I'm not familiar with how pxeboot
works. If the switch from an UEFI network driver to another driver happens within pxeboot
that would explain why no further files were requested via tftp.
I should have mentioned that I have disabled secure boot (another potential source of problems).
Tried another approach. I have a Plugable USBC-E2500 so I tried using that as suggested on the iPXE Forum. This also fails with both pxeboot
and pxegrub
. Here is the output for pxegrub
:
Shell> FS0:
FS0:\> ncm.efi
iPXE initianising devices...ok
iPXE 1.21.1+ (gbd136) -- Open Source Network Boot Firmware -- https://ipxe.org
Features: DNS HTTP iSCSI TFTP VLAN AoE EFI Menu
net0: 8c:ae:4c:dd:3e:31 using cdc-ncm on 0000:00:0d.0-3-2.0 (Ethernet) [open]
[Link:down, TX:0 TXE:0 RX:0 RXE:0]
[Link status: Unknown (https://ipxe.org/1a086194)]

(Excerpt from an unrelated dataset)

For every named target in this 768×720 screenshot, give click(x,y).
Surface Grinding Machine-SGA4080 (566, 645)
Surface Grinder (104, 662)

Waiting for link-up on net0... ok
Configuring (net0 8c:ae:4c:dd:3e:31)...... ok
net0: 192.168.199.254/255.255.255.0 gw 192.168.199.1
net0: fe0::8eae:4cff:fedd:3e31/64
Next server: 192.168.199.2
Filename: pxegrub
tftp://192.168.199.2/pxegrub... ok
pxegrub : 139032 bytes
Could not boot image: Exec format error (https://ipxe.org/2e008081)
No more network devices
FS0\>
It appears that iPXE is unhappy with the format of pxeboot
and pxegrub
. Perhaps the EFI boot expects EFI format files?
Does OmniOS have drivers for USB CDC-NCM or CDC-ECM devices?
Perhaps the EFI boot expects EFI format files?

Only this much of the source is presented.